En ce moment, la porte s’ouvrit bruyamment et Loftus Vaughan parut sur le seuil.

— Kate, s’écria le planteur d’une voix courroucée, que faites-vous ici ? Je vous ai cherchée par toute la maison. M. Smythje vous prie de lui jouer quelque chose sur la harpe. »

Ce ton violent dénotait, outre la colère, une excitation à laquelle les vins fins du dîner n’étaient pas étrangers.

« Mon père, ne voyez-vous pas votre neveu ?

— Venez, venez, vous dis-je. » Et sans répondre à la remarque de sa fille, M. Vaughan referma la porte du kiosque et entraîna Kate vers la maison.

Après le départ de la jeune créole, Herbert resta indécis sur la conduite qu’il devait tenir.

Ce qui venait de se passer le confirmait dans sa conviction qu’il n’était considéré que comme un intrus dans la maison de son oncle. Le résultat de son entrevue avec celui-ci n’était donc pas douteux ; devant cet accueil blessant, il voulut d’abord s’éloigner de cette demeure inhospitalière sans attendre de nouveaux déboires ; mais sa fierté le décida à aller jusqu’au bout.

Au lieu d’atténuer l’amertume de cette pénible attente, les sons de la harpe qui vibrèrent bientôt lui firent l’effet d’une raillerie ; mais, quand le jeune homme eut écouté quelques instants cette musique, il reconnut un motif triste et doux, l’air de l’Exilé d’Érin, et une voix mélodieuse lui apporta ces paroles appropriées à sa précaire situation :

« Triste est mon sort, dit l’étranger au cœur brisé. Le daim sauvage, le loup cruel ont leur tanière dans la forêt ; moi, je n’ai ni abri, ni refuge contre la faim et le danger. Je n’ai plus de maison, pas même de patrie ! »

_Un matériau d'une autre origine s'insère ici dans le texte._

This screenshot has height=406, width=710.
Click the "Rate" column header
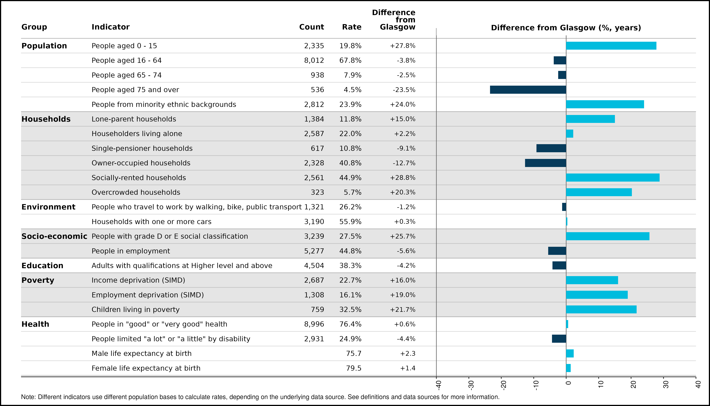click(351, 27)
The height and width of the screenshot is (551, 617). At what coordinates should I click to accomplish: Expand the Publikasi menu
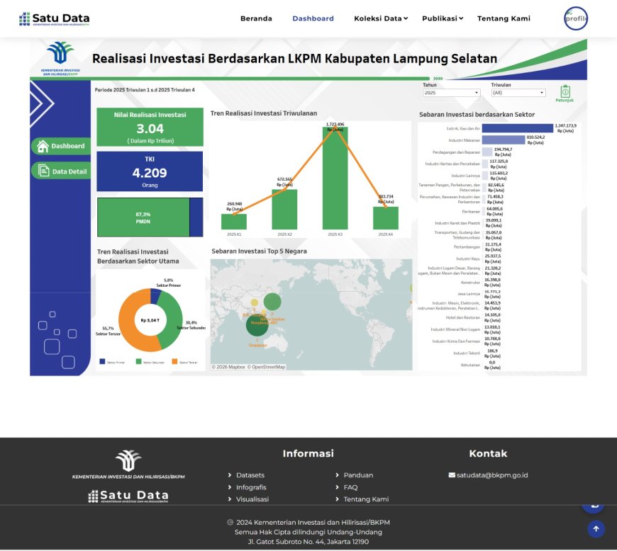[443, 18]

Cette voix, c’était celle de Kate. Était-ce à lui que sa cousine envoyait ce chant sympathique ?

Une fois encore, il se sentit calmé et prêt à pardonner ; mais cette disposition ne dura pas longtemps. Comme les dernières notes mouraient dans l’air, la porte du kiosque s’ouvrit et Herbert se trouva en face de son oncle.

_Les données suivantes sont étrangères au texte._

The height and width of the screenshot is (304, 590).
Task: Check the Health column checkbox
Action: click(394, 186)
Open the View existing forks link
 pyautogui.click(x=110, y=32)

Un froncement de sourcils de mauvais augure plissait le front assombri de M. Vaughan. Sans saluer le jeune homme ni lui tendre la main, il l’interpella rudement en ces termes :

« Ainsi, vous êtes le fils de mon frère… Quel motif vous amène à la Jamaïque ?

— Ma lettre a dû vous instruire à ce sujet.

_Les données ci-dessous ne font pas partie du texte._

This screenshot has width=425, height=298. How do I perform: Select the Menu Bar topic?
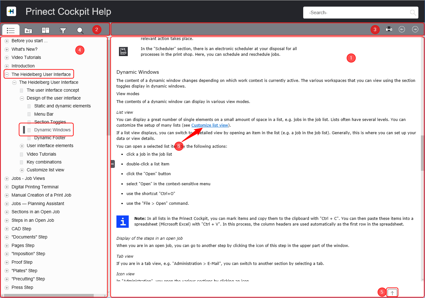[44, 114]
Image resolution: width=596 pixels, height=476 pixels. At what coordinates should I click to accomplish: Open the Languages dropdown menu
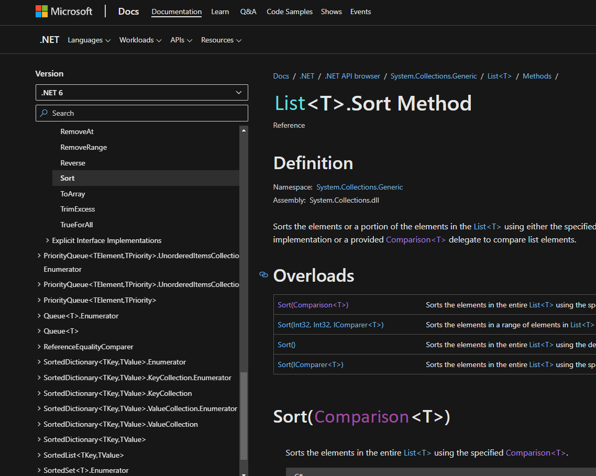(89, 40)
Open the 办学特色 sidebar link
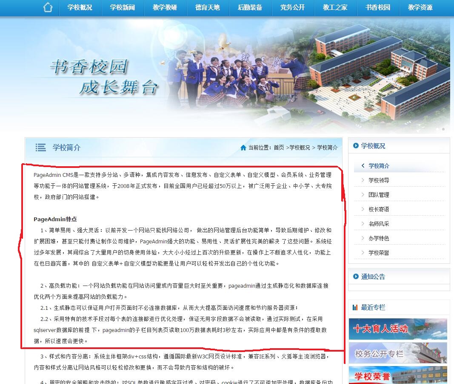454x384 pixels. click(x=379, y=238)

— Et puis-je vous demander si vous avez une profession ?

— Aucune, malheureusement ; j’ai été élevé avec soin dans un bon collège, mais…

— Alors, comment comptez-vous vous tirer d’affaire ?

— Du mieux et le plus honorablement que je le pourrai.

— En mendiant, en vivant aux crocs de votre oncle le planteur, sans doute.

— Monsieur, dit Herbert en se redressant de toute sa hauteur, maintenant que j’ai le déplaisir de vous connaître, vous êtes le dernier homme dont j’accepterais un service.

— Vous êtes un impertinent, s’écria Loftus Vaughan. Quittez à l’instant ma maison.

— Je n’y suis resté jusqu’ici qu’afin qu’il fût dit, monsieur, que vous en avez chassé le fils de votre propre frère.

— Ah ! vous prétendez me faire la leçon ? »

Le jeune homme avait sur les lèvres des paroles indignées, et il allait les jeter à la face de son oncle quand il aperçut le doux visage de Kate derrière une jalousie à demi levée.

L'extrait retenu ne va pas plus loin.